İstanbul’daki en uygun 2+1 konutun yaklaşık 4 milyon lira bandında olduğu değerlendirmesiyle, yeni yapılacak 1+0 dairelerin fiyatının 2 milyon lira seviyesine kadar düşebileceği ifade ediliyor. Hüküm veren planlama değişiklikleriyle Girişimci ve tüketici dengesi sağlanırken, konut projelendirme süreçlerinde 1+1 ve 1+0 segmentine daha çok yer verileceği belirtiliyor. Planlı Alanlar İmar Yönetmeliği’nde yaptırımların, oturma odası alanı için belirlenen en küçük metrekare oranlarının yatak odasına uygulanması gerekliliğiyle güncellendi; sonunda 8 metrekare büyüklüğünde bir yatak odası zorunlu olarak tanımlandı ve böylece 1+0 yerine 1+1 yaklaşımı yerine yatak odası zorunluluğu getirilmiş oldu. Bu değişiklikle 1+0 stüdyo daireler yeniden ön planda değerlendirilebilir hâle geldi.
Piyasa talebi açısından bakıldığında, arsa fiyatları ve inşaat maliyetleri nedeniyle yeni konut arzının daraldığı belirtiliyor. Taylan Tanyer tarafından ifade edilen görüşe göre, daha ulaşılabilir konutlar için aynı arsa üzerinde daha çok konut üretmek gerektiğini gösteriyor. Yeni projelerde 1+1 ve 1+0 birliklerinin artacağı öne sürülüyor; vatandaşların konuttan beklentilerinin de değiştiği, çocuklu aileler, doğa ve çevre odaklı projelerin daha cazip bulunduğu vurgulanıyor. Önümüzdeki dönemde bankaların faizlerinde düşüş eğiliminin sürmesi halinde, taksitlerle konut alımlarında artış bekleniyor.

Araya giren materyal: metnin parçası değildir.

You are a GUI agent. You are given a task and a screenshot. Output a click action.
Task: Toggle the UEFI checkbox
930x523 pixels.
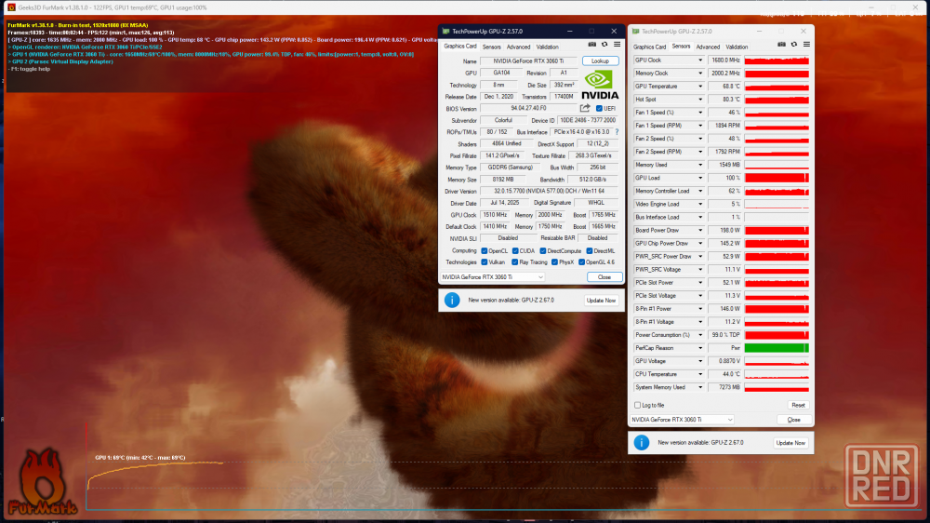(598, 108)
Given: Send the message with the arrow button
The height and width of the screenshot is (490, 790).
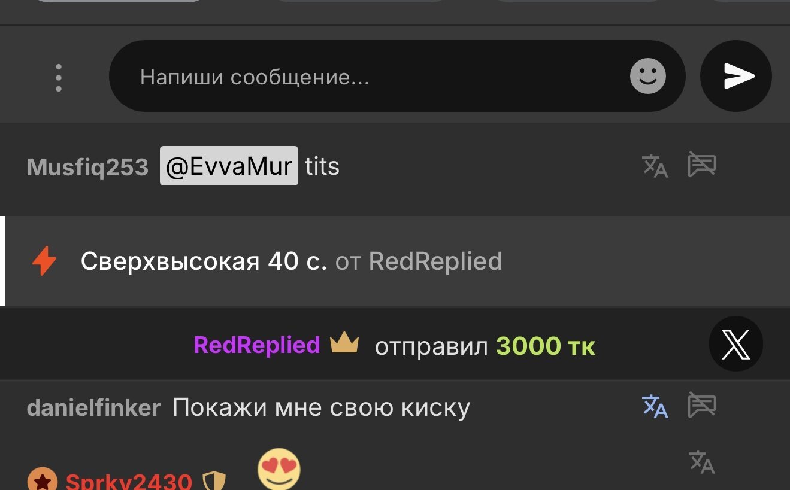Looking at the screenshot, I should [x=736, y=77].
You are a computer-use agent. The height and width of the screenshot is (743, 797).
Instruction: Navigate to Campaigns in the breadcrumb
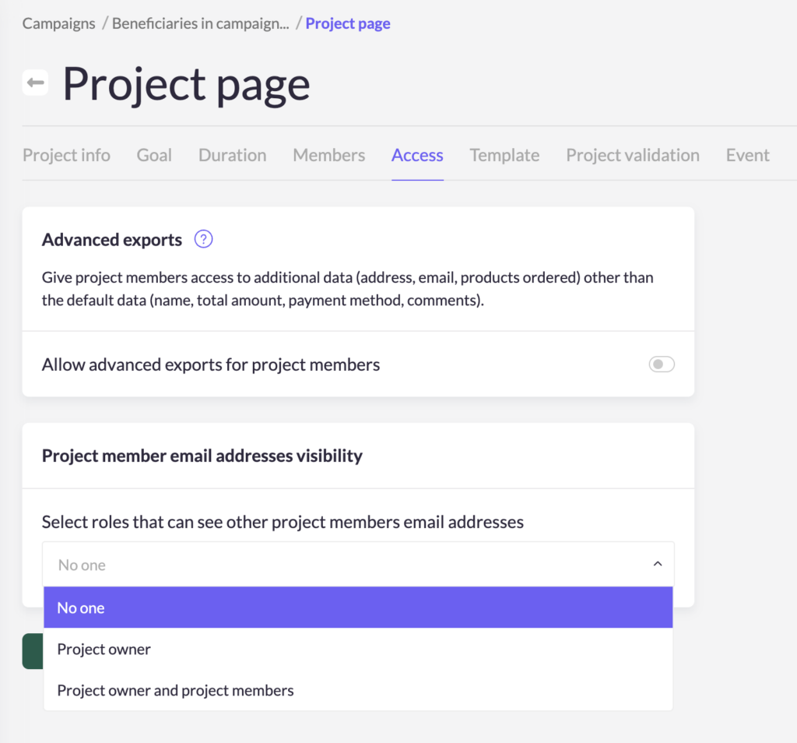58,23
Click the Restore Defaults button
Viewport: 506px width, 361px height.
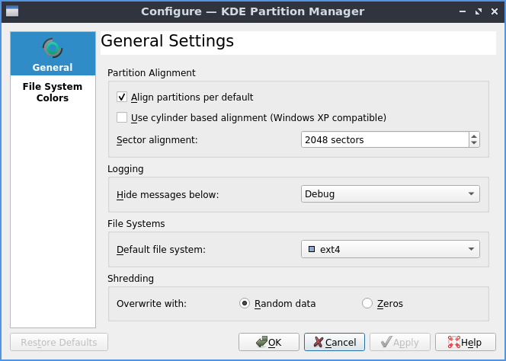pyautogui.click(x=59, y=342)
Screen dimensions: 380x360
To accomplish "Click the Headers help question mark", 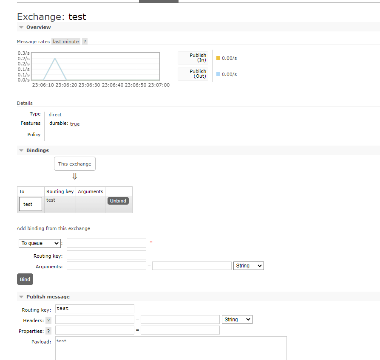I will click(48, 320).
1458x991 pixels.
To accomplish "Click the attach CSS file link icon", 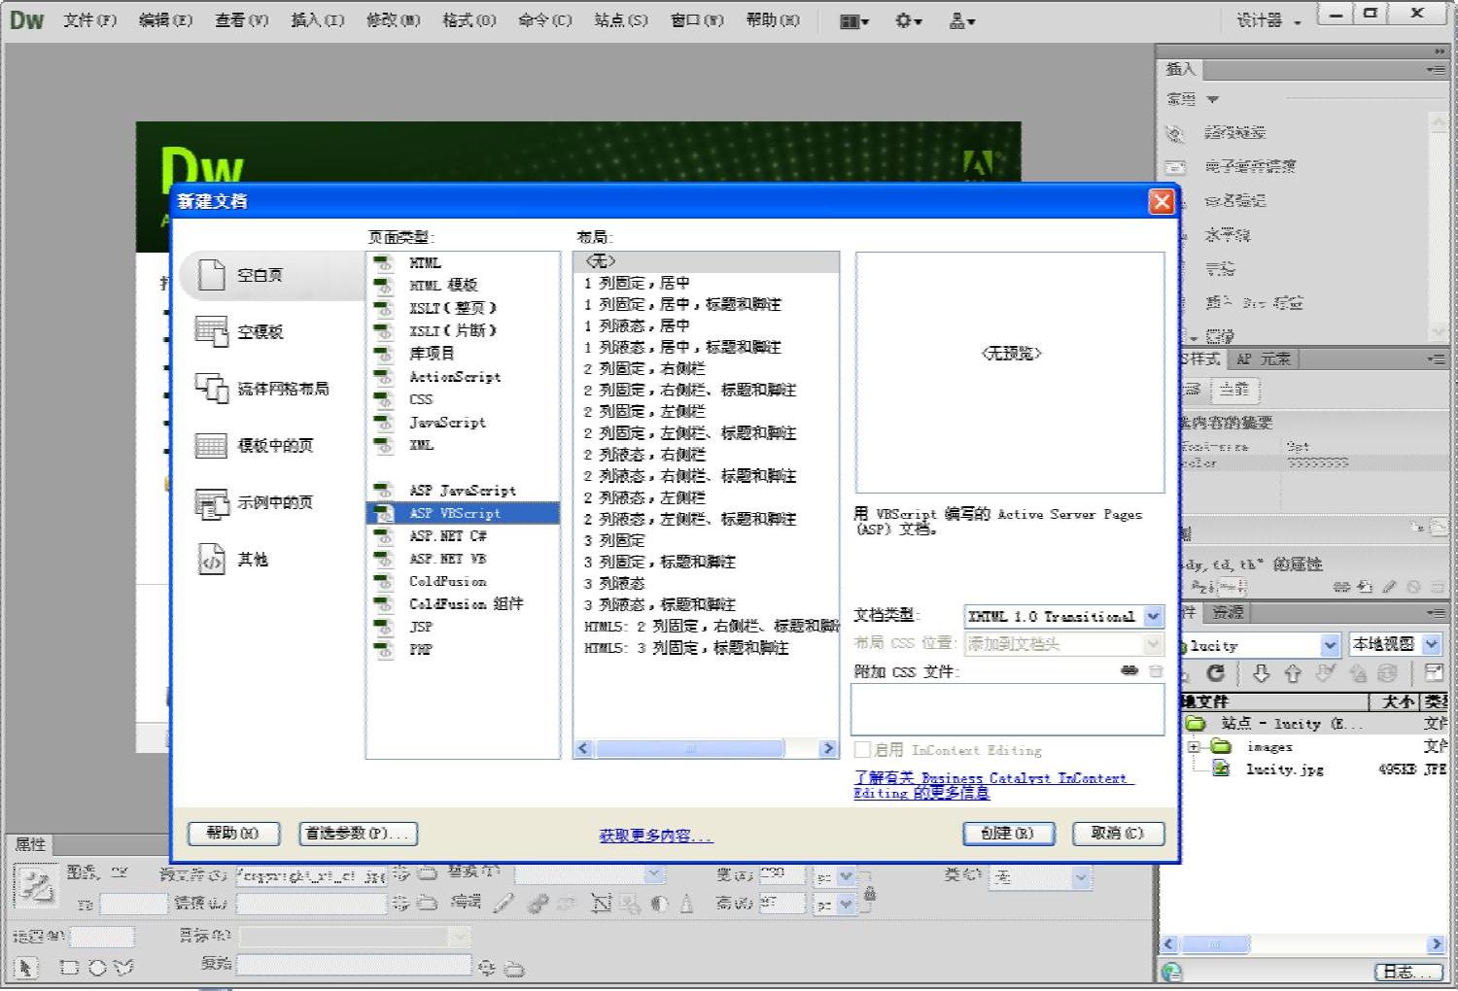I will pos(1128,670).

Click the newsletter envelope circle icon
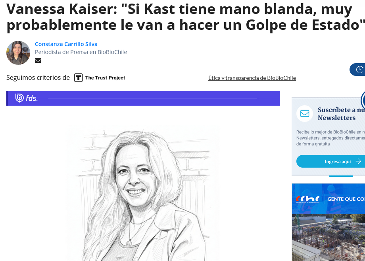(x=304, y=114)
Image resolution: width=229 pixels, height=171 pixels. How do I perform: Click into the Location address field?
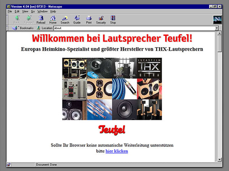(134, 28)
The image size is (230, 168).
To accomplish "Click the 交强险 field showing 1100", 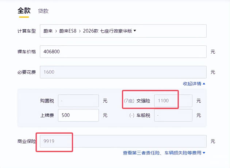I will click(x=173, y=100).
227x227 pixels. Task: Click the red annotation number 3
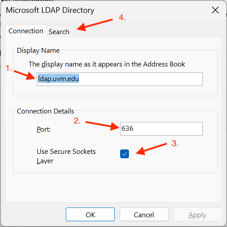point(175,143)
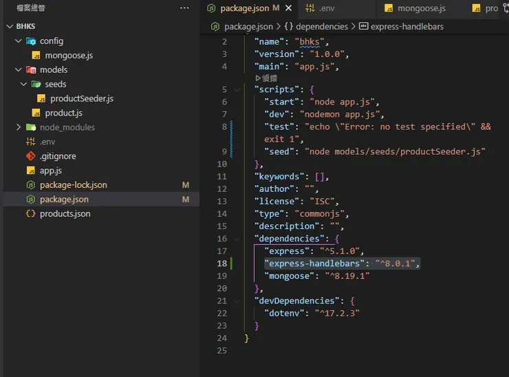The width and height of the screenshot is (509, 377).
Task: Click the products.json braces icon
Action: 30,214
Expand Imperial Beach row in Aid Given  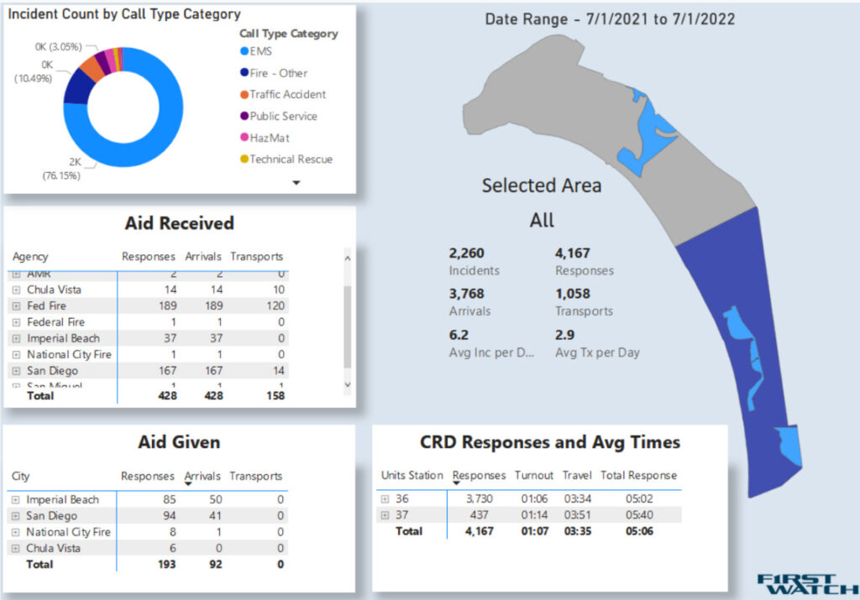click(x=16, y=500)
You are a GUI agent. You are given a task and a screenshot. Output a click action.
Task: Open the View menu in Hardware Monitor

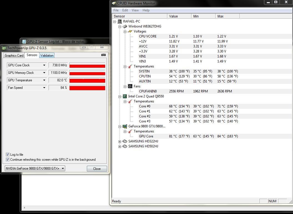(x=135, y=10)
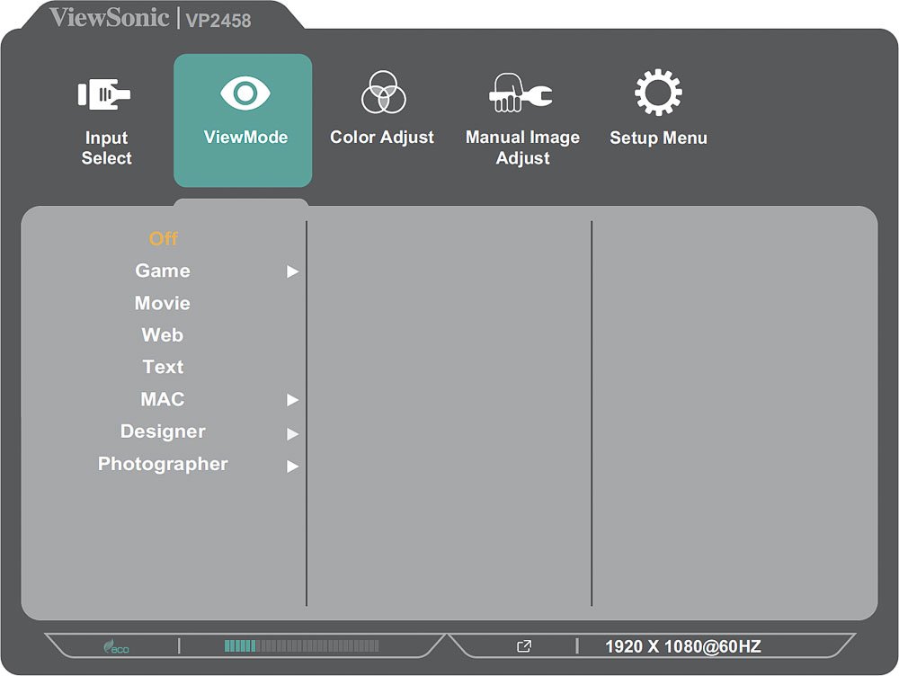
Task: Click the Photographer label
Action: click(x=163, y=465)
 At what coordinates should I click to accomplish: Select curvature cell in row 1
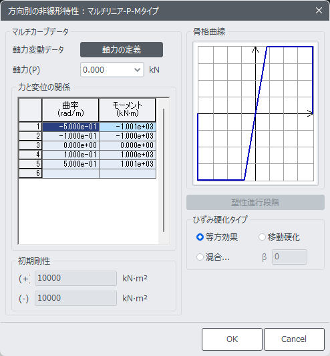coord(71,127)
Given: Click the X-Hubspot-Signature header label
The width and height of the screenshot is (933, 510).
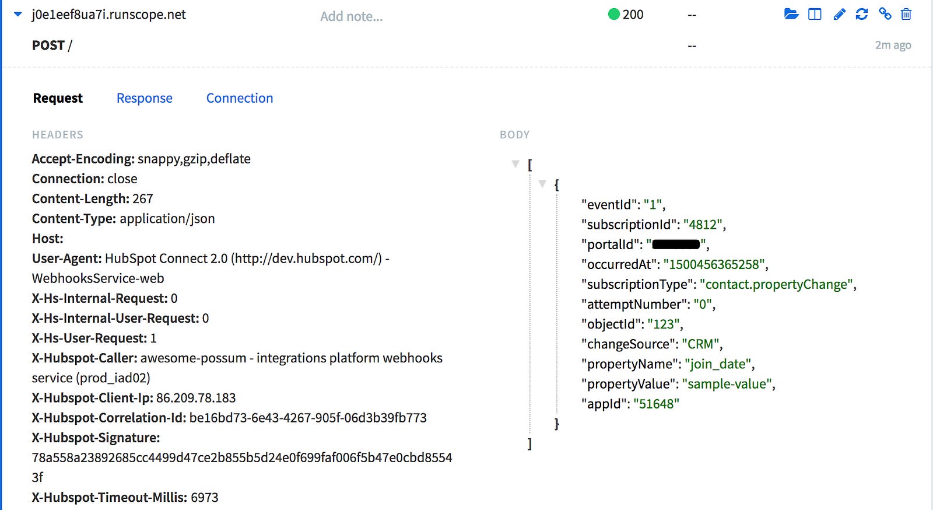Looking at the screenshot, I should tap(96, 438).
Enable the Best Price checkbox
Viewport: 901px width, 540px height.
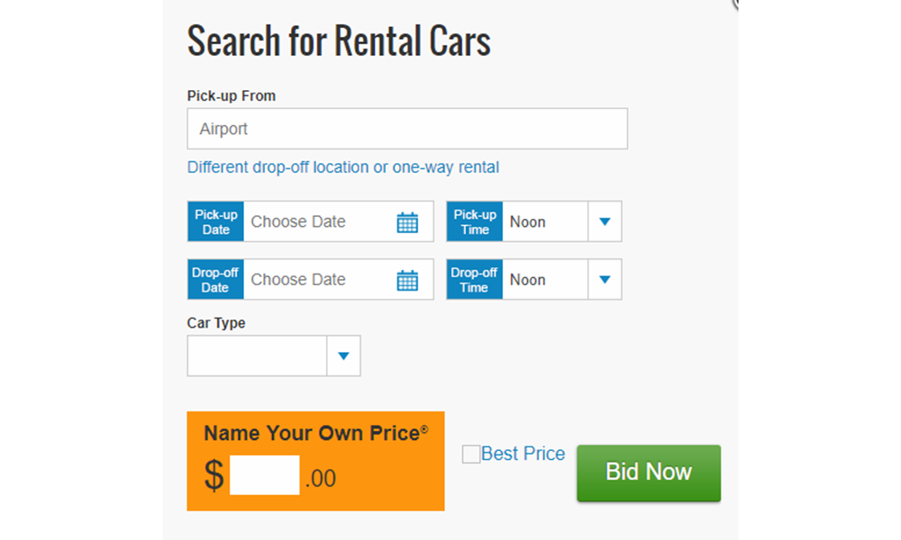coord(471,455)
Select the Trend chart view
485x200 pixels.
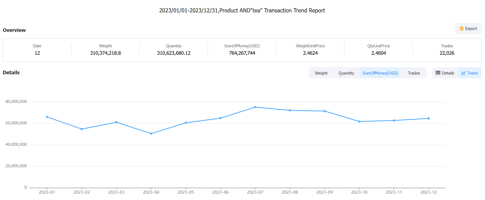(x=470, y=73)
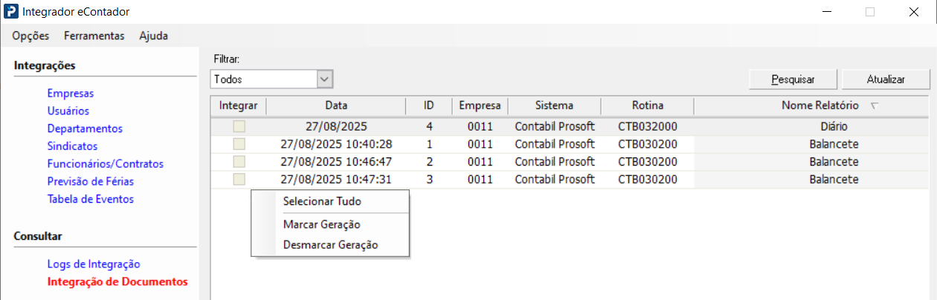Choose Desmarcar Geração in context menu
The image size is (937, 300).
coord(330,245)
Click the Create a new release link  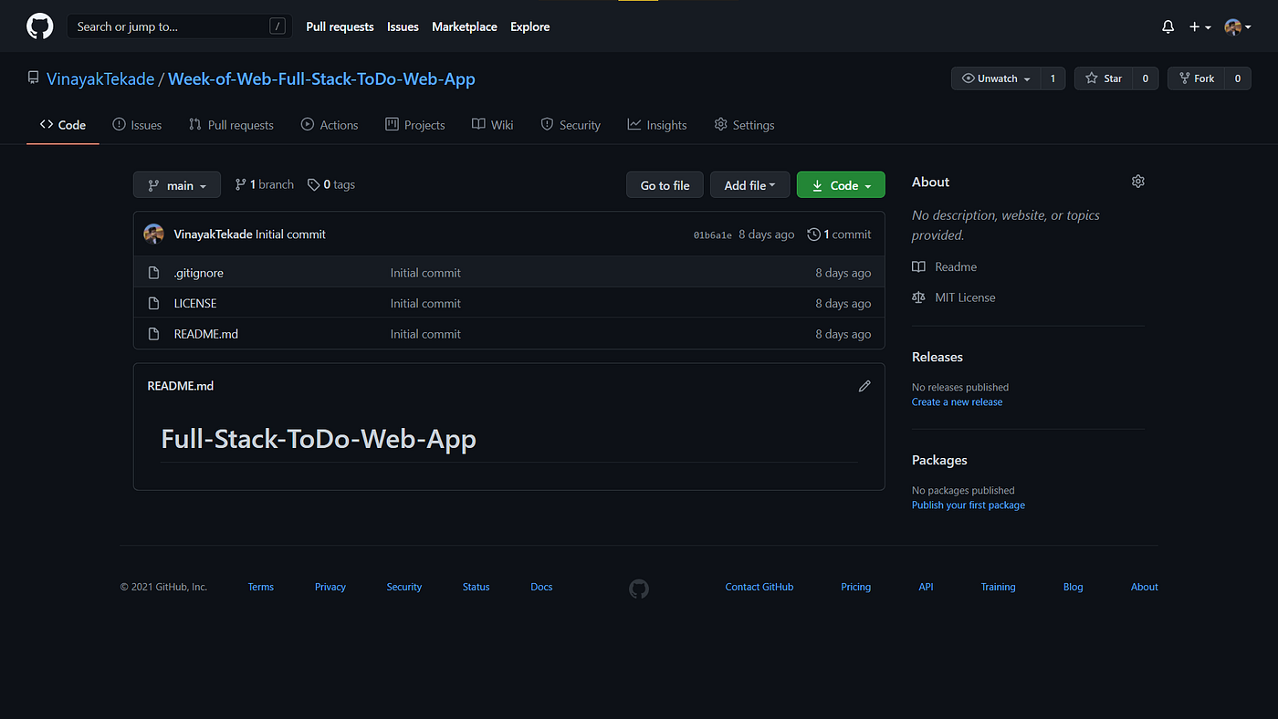point(957,401)
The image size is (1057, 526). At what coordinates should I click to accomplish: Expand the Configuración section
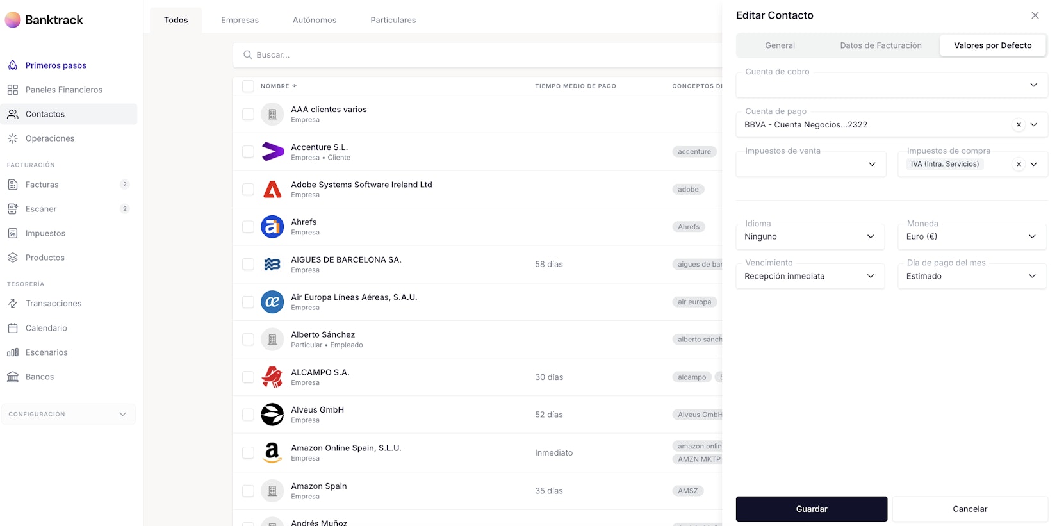coord(69,415)
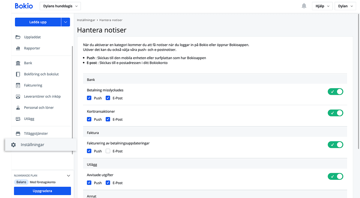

İTO’nun değerlendirmesi ise bu değişikliğin fiyat dostu talebe yanıt verebilecek bir adım olduğuna işaret ediyor. Konut İnşaatı Meslek Komitesi Başkanı Mükremin Tekin, başlangıçta geleneksel bakış açısıyla aileler için uygun olmadığı düşünülse de artık zorunlu olarak olumlu bir uygulama olarak görüldüğünü belirtiyor. Girintiyle tanımlanan alanda 1+1 algısının yaratılabileceğini, ayrıca yalnız yaşayanlar, yaşlılar ve öğrenciler için de kritik bir seçenek oluşturacağını dile getiriyor. Kentsel dönüşümde tıkanan noktaların aşılmasına da katkı yapacağını söyleyen Tekin, mevcut koşullarda en düşük konut satış rakamlarının 4 milyon liralar düzeyinde olduğuna dikkat çekiyor; fakat 2 milyon liraya kadar gerileyebilecek 1+0 modelinin bu tabloyu değiştirebileceğini ifade ediyor.
Konut alırken dikkat edilmesi gerekenler konusunda MKK GABİM, konut, arsa ve iş yeri alımında dikkat edilmesi gereken noktaları üç rehberle özetliyor. Örneğin konut niteliğinin tapuda konut veya mesken olarak tescil edilmesi, kat irtifakı ve iskan süreçlerinin durumu, tapudaki yüzölümü ve kısıtlama bilgilerinin incelenmesi gerektiğini vurguluyor. İş yeri alımlarında ise niteliğin tapu senedinde iş yeri veya dükkan olarak kaydedilmiş olması hayati önem taşıyor. Bu bilgiler, yatırım kararının temel taşlarını oluşturuyor ve istenen hakların hangi tarihte ve hangi gerekçeyle tescil edildiğini gösteriyor.